- GIVEN EXERCISE A:
Please swap "Ethereum" for "Bitcoin" in the records between the lines holding "This screenshot has width=1366, height=768." and "Action: click(x=60, y=34)", inclusive, and give those lines back with nothing else changed.

- TEXT SHOWN:
....

By Alex Gonzalez
For someone who claims to be a ‘Christian first, a conservative second and a Republican last, ” there is little evidence to suggest that Dan Patrick upholds true to traditional Christian values. In fact, there is more evidence now suggesting that Dan Patrick is giving all “Christians”– both Protestant and Catholics– in Texas a bad name. When Dan Patrick refers to himself as a “Christian first” in his campaign for Lt. Governor, yet espouses demagoguery of his fellow Christian brothers who helped him build his business, and whom he now vilifies as criminals and “invaders,” Patrick turns Christian preaching in Texas into a religion of systematic deception and greed. He is the true sense of someone who has built his success on the backs of others and now seeks to break those same backs.
The news on Wednesday that Dan Patrick at one time hired undocumented workers to work in his restaurant because he believed these were good hardworking people was not a surprise but a disappointment. He additionally helped these same people obtain their immigration status at one time, yet Patrick now refers to these people as criminal and invaders. In other words, Dan Patrick is now vilifying a group of people that he used to believe were essential to his business, and maybe to his moral Christian religious consciousness (perhaps this is why he offered to help with them with their immigration status by offering them jobs.) What used to be the good hardworking Mexicans immigrants for the creation of his wealth, Dan Patrick now portraits as criminals and invaders. This psychological moral shift can only suggest one, thing: he has abandoned his religious Christian values for pure political ambitions.
In a state that is proud of its religion and its Christian culture – Evangelical, Southern Baptist, Lutherans, and traditional Catholic churches that trace their roots back to Spanish settlements – residents of Texas should be wary of a political leader who is using “Christian values” to promote as deceitful political agenda.
As a nation, we believe that we are Godly people and “rational” human beings and we presume that our national charter is the desire of God to have our Shining City on The Hill. We also believe that in aligning with our Godly Constitution, we are rational beings who live in an orderly “civic society.” The Laws of nature are a precept, or general rule, based on God’s cause of “liberty and necessity”. These “Laws of nature” clearly entitles men certain rights and “Obligations” (respect for one another) and cannot be taken away by the sovereign—government. So these Godly obligations , or Laws of Nature, towards our fellow Christians dictates that no self-described “Christian first” can have the authority to speak ill of their fellow Christian brother and sisters, or rather speaking against the value of another’s life, is not Christian in the humane sense.

....

- GIVEN EXERCISE B:
List the churches and denominations that the essay on Dan Patrick names as making up the Christian culture Texas is proud of.

- PROVIDED ENTRIES:
....

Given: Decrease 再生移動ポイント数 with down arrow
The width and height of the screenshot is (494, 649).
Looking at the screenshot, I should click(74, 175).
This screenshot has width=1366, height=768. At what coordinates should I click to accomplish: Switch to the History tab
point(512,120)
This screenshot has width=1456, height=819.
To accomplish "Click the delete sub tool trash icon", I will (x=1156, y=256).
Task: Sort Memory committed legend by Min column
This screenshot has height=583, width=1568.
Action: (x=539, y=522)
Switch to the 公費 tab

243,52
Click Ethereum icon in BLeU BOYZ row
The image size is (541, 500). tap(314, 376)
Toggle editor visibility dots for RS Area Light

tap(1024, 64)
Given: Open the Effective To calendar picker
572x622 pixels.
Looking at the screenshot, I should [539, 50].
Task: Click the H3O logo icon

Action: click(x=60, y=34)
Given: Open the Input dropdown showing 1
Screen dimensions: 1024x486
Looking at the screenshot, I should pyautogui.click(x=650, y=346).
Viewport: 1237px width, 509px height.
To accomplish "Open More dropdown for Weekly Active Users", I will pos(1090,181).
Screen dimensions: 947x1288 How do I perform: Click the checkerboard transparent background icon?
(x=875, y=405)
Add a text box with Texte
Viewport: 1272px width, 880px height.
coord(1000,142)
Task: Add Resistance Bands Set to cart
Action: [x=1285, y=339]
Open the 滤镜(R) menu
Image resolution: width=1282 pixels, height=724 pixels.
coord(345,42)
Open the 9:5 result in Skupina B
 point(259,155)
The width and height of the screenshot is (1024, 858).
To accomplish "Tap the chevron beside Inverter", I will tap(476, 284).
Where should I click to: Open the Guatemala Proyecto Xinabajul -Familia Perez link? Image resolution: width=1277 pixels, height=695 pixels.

....

- WORKED ANSWER A:
This screenshot has width=1366, height=768. At what coordinates should I click to accomplish: Switch to the History tab
point(512,120)
This screenshot has width=1456, height=819.
To accomplish "Click the delete sub tool trash icon", I will (x=1156, y=256).
Task: Sort Memory committed legend by Min column
This screenshot has height=583, width=1568.
Action: (x=539, y=522)
Switch to the 公費 tab

243,52
Click Bitcoin icon in BLeU BOYZ row
The image size is (541, 500). tap(314, 376)
Toggle editor visibility dots for RS Area Light

tap(1024, 64)
Given: Open the Effective To calendar picker
572x622 pixels.
Looking at the screenshot, I should [539, 50].
Task: Click the H3O logo icon

Action: click(x=60, y=34)

- WORKED ANSWER B:
- Evangelical
- Southern Baptist
- Lutherans
- traditional Catholic churches that trace their roots back to Spanish settlements